# [About this task]
Take the entries below and give them back exactly. Leave out nothing.

# [Entries supplied]
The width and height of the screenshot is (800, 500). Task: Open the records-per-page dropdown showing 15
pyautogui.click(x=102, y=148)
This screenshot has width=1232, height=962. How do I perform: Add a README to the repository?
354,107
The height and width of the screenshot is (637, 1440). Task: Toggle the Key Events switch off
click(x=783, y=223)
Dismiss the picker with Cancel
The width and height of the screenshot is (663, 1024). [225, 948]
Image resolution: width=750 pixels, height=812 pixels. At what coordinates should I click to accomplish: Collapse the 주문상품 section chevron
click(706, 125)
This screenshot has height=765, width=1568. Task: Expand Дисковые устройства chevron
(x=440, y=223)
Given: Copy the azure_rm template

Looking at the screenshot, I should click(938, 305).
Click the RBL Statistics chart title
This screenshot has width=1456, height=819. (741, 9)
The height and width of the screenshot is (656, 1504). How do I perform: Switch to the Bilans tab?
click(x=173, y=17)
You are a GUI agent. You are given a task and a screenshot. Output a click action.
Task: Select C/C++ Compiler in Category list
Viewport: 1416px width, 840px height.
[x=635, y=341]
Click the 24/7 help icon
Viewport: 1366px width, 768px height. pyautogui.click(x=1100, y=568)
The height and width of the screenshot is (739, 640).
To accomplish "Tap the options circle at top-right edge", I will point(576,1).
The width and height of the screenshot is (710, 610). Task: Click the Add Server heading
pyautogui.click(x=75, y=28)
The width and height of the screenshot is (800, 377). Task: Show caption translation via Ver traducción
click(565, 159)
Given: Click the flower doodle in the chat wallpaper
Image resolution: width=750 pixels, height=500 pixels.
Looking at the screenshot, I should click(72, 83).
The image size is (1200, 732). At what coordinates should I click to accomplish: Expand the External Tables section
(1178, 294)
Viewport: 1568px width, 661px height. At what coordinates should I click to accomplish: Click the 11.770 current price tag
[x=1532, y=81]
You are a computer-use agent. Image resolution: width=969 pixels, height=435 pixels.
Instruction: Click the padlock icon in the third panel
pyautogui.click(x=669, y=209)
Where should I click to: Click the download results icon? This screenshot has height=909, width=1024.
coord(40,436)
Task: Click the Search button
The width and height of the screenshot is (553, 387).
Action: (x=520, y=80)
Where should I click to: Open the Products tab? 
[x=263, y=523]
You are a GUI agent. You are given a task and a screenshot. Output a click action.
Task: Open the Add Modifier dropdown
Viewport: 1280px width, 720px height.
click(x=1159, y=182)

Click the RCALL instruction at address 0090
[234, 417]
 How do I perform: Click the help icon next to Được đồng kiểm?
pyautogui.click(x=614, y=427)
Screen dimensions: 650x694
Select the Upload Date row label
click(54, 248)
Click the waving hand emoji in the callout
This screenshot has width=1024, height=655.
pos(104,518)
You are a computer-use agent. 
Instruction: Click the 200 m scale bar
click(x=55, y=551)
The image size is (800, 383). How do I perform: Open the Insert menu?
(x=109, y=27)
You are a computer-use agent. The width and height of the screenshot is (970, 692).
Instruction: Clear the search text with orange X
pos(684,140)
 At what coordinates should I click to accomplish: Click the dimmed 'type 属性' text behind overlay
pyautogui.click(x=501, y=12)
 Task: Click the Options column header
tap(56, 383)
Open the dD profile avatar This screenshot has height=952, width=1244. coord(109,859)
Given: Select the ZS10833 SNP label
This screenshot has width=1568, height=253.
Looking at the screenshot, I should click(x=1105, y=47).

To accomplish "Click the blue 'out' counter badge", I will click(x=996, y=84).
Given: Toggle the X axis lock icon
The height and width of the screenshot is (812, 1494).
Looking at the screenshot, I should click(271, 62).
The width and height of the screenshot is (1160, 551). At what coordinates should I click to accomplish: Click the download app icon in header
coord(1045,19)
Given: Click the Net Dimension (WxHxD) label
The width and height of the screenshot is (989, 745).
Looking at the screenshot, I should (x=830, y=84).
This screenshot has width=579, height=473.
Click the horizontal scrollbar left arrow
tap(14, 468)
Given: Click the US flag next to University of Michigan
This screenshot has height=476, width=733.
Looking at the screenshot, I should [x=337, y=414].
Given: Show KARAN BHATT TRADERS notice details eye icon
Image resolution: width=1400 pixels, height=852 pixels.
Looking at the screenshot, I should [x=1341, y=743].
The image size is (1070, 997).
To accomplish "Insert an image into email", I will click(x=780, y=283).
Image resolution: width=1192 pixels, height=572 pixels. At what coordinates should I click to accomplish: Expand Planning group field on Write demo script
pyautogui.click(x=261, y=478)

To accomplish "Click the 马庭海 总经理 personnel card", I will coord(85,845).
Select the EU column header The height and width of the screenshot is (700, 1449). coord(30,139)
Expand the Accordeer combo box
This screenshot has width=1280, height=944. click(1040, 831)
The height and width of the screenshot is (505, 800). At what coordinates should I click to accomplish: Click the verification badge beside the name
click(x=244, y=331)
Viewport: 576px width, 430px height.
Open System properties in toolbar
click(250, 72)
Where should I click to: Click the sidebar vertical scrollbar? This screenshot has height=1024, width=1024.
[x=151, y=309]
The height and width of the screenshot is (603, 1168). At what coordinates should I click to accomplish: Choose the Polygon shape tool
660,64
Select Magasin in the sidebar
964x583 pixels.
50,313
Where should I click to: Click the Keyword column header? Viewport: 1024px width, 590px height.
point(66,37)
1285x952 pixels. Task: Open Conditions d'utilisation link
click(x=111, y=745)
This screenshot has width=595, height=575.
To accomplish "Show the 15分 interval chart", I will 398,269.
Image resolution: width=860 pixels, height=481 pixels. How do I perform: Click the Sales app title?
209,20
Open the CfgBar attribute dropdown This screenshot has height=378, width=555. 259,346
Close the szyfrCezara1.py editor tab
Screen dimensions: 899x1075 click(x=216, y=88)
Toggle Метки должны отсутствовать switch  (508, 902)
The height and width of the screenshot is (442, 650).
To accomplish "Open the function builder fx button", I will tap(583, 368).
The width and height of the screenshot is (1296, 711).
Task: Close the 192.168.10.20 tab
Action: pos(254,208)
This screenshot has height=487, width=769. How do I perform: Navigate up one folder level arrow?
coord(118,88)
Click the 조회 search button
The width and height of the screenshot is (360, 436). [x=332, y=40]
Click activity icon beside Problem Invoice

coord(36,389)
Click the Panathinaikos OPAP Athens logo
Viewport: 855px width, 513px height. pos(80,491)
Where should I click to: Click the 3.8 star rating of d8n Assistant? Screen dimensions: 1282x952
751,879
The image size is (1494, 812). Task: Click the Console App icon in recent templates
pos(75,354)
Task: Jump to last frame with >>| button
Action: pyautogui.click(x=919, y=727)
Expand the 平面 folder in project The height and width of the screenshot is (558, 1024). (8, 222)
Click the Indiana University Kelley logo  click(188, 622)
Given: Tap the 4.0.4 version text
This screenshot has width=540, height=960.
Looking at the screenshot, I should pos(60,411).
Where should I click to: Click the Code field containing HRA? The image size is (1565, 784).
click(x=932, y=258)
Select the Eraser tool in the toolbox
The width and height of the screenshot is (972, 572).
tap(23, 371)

# [Response to the exercise]
The width and height of the screenshot is (800, 500). Task: Open the records-per-page dropdown showing 15
pyautogui.click(x=102, y=148)
This screenshot has width=1232, height=962. How do I perform: Add a README to the repository?
354,107
The height and width of the screenshot is (637, 1440). Task: Toggle the Key Events switch off
click(x=783, y=223)
Dismiss the picker with Cancel
The width and height of the screenshot is (663, 1024). [225, 948]
Image resolution: width=750 pixels, height=812 pixels. At what coordinates should I click to accomplish: Collapse the 주문상품 section chevron
click(706, 125)
This screenshot has height=765, width=1568. Task: Expand Дисковые устройства chevron
(x=440, y=223)
Given: Copy the azure_rm template

Looking at the screenshot, I should click(938, 305).
Click the RBL Statistics chart title
This screenshot has width=1456, height=819. (741, 9)
The height and width of the screenshot is (656, 1504). How do I perform: Switch to the Bilans tab?
click(x=173, y=17)
You are a GUI agent. You are given a task and a screenshot. Output a click action.
Task: Select C/C++ Compiler in Category list
Viewport: 1416px width, 840px height.
[x=635, y=341]
Click the 24/7 help icon
Viewport: 1366px width, 768px height. pyautogui.click(x=1100, y=568)
The height and width of the screenshot is (739, 640).
To accomplish "Tap the options circle at top-right edge", I will point(576,1).
The width and height of the screenshot is (710, 610). Task: Click the Add Server heading
pyautogui.click(x=75, y=28)
The width and height of the screenshot is (800, 377). Task: Show caption translation via Ver traducción
click(565, 159)
Given: Click the flower doodle in the chat wallpaper
Image resolution: width=750 pixels, height=500 pixels.
Looking at the screenshot, I should click(72, 83).
The image size is (1200, 732). At what coordinates should I click to accomplish: Expand the External Tables section
(1178, 294)
Viewport: 1568px width, 661px height. At what coordinates should I click to accomplish: Click the 11.770 current price tag
[x=1532, y=81]
You are a computer-use agent. Image resolution: width=969 pixels, height=435 pixels.
Instruction: Click the padlock icon in the third panel
pyautogui.click(x=669, y=209)
Where should I click to: Click the download results icon? This screenshot has height=909, width=1024.
coord(40,436)
Task: Click the Search button
The width and height of the screenshot is (553, 387).
Action: (x=520, y=80)
Where should I click to: Open the Products tab? 
[x=263, y=523]
You are a GUI agent. You are given a task and a screenshot. Output a click action.
Task: Open the Add Modifier dropdown
Viewport: 1280px width, 720px height.
click(x=1159, y=182)

Click the RCALL instruction at address 0090
[234, 417]
 How do I perform: Click the help icon next to Được đồng kiểm?
pyautogui.click(x=614, y=427)
Screen dimensions: 650x694
Select the Upload Date row label
click(54, 248)
Click the waving hand emoji in the callout
This screenshot has width=1024, height=655.
pos(104,518)
You are a computer-use agent. 
Instruction: Click the 200 m scale bar
click(x=55, y=551)
The image size is (800, 383). How do I perform: Open the Insert menu?
(x=109, y=27)
You are a computer-use agent. The width and height of the screenshot is (970, 692).
Instruction: Clear the search text with orange X
pos(684,140)
 At what coordinates should I click to accomplish: Click the dimmed 'type 属性' text behind overlay
pyautogui.click(x=501, y=12)
 Task: Click the Options column header
tap(56, 383)
Open the dD profile avatar This screenshot has height=952, width=1244. coord(109,859)
Given: Select the ZS10833 SNP label
This screenshot has width=1568, height=253.
Looking at the screenshot, I should click(x=1105, y=47).

To accomplish "Click the blue 'out' counter badge", I will click(x=996, y=84).
Given: Toggle the X axis lock icon
The height and width of the screenshot is (812, 1494).
Looking at the screenshot, I should click(271, 62).
The width and height of the screenshot is (1160, 551). At what coordinates should I click to accomplish: Click the download app icon in header
coord(1045,19)
Given: Click the Net Dimension (WxHxD) label
The width and height of the screenshot is (989, 745).
Looking at the screenshot, I should (x=830, y=84).
This screenshot has width=579, height=473.
Click the horizontal scrollbar left arrow
tap(14, 468)
Given: Click the US flag next to University of Michigan
This screenshot has height=476, width=733.
Looking at the screenshot, I should [x=337, y=414].
Given: Show KARAN BHATT TRADERS notice details eye icon
Image resolution: width=1400 pixels, height=852 pixels.
Looking at the screenshot, I should [x=1341, y=743].
The image size is (1070, 997).
To accomplish "Insert an image into email", I will click(x=780, y=283).
Image resolution: width=1192 pixels, height=572 pixels. At what coordinates should I click to accomplish: Expand Planning group field on Write demo script
pyautogui.click(x=261, y=478)

To accomplish "Click the 马庭海 总经理 personnel card", I will coord(85,845).
Select the EU column header The height and width of the screenshot is (700, 1449). coord(30,139)
Expand the Accordeer combo box
This screenshot has width=1280, height=944. click(1040, 831)
The height and width of the screenshot is (505, 800). At what coordinates should I click to accomplish: Click the verification badge beside the name
click(x=244, y=331)
Viewport: 576px width, 430px height.
Open System properties in toolbar
click(250, 72)
Where should I click to: Click the sidebar vertical scrollbar? This screenshot has height=1024, width=1024.
[x=151, y=309]
The height and width of the screenshot is (603, 1168). At what coordinates should I click to accomplish: Choose the Polygon shape tool
660,64
Select Magasin in the sidebar
964x583 pixels.
50,313
Where should I click to: Click the Keyword column header? Viewport: 1024px width, 590px height.
point(66,37)
1285x952 pixels. Task: Open Conditions d'utilisation link
click(x=111, y=745)
This screenshot has width=595, height=575.
To accomplish "Show the 15分 interval chart", I will 398,269.
Image resolution: width=860 pixels, height=481 pixels. How do I perform: Click the Sales app title?
209,20
Open the CfgBar attribute dropdown This screenshot has height=378, width=555. 259,346
Close the szyfrCezara1.py editor tab
Screen dimensions: 899x1075 click(x=216, y=88)
Toggle Метки должны отсутствовать switch  (508, 902)
The height and width of the screenshot is (442, 650).
To accomplish "Open the function builder fx button", I will tap(583, 368).
The width and height of the screenshot is (1296, 711).
Task: Close the 192.168.10.20 tab
Action: pos(254,208)
This screenshot has height=487, width=769. How do I perform: Navigate up one folder level arrow?
coord(118,88)
Click the 조회 search button
The width and height of the screenshot is (360, 436). [x=332, y=40]
Click activity icon beside Problem Invoice

coord(36,389)
Click the Panathinaikos OPAP Athens logo
Viewport: 855px width, 513px height. pos(80,491)
Where should I click to: Click the 3.8 star rating of d8n Assistant? Screen dimensions: 1282x952
751,879
The image size is (1494, 812). Task: Click the Console App icon in recent templates
pos(75,354)
Task: Jump to last frame with >>| button
Action: pyautogui.click(x=919, y=727)
Expand the 平面 folder in project The height and width of the screenshot is (558, 1024). (8, 222)
Click the Indiana University Kelley logo  click(188, 622)
Given: Tap the 4.0.4 version text
This screenshot has width=540, height=960.
Looking at the screenshot, I should pos(60,411).
Where should I click to: Click the Code field containing HRA? The image size is (1565, 784).
click(x=932, y=258)
Select the Eraser tool in the toolbox
The width and height of the screenshot is (972, 572).
tap(23, 371)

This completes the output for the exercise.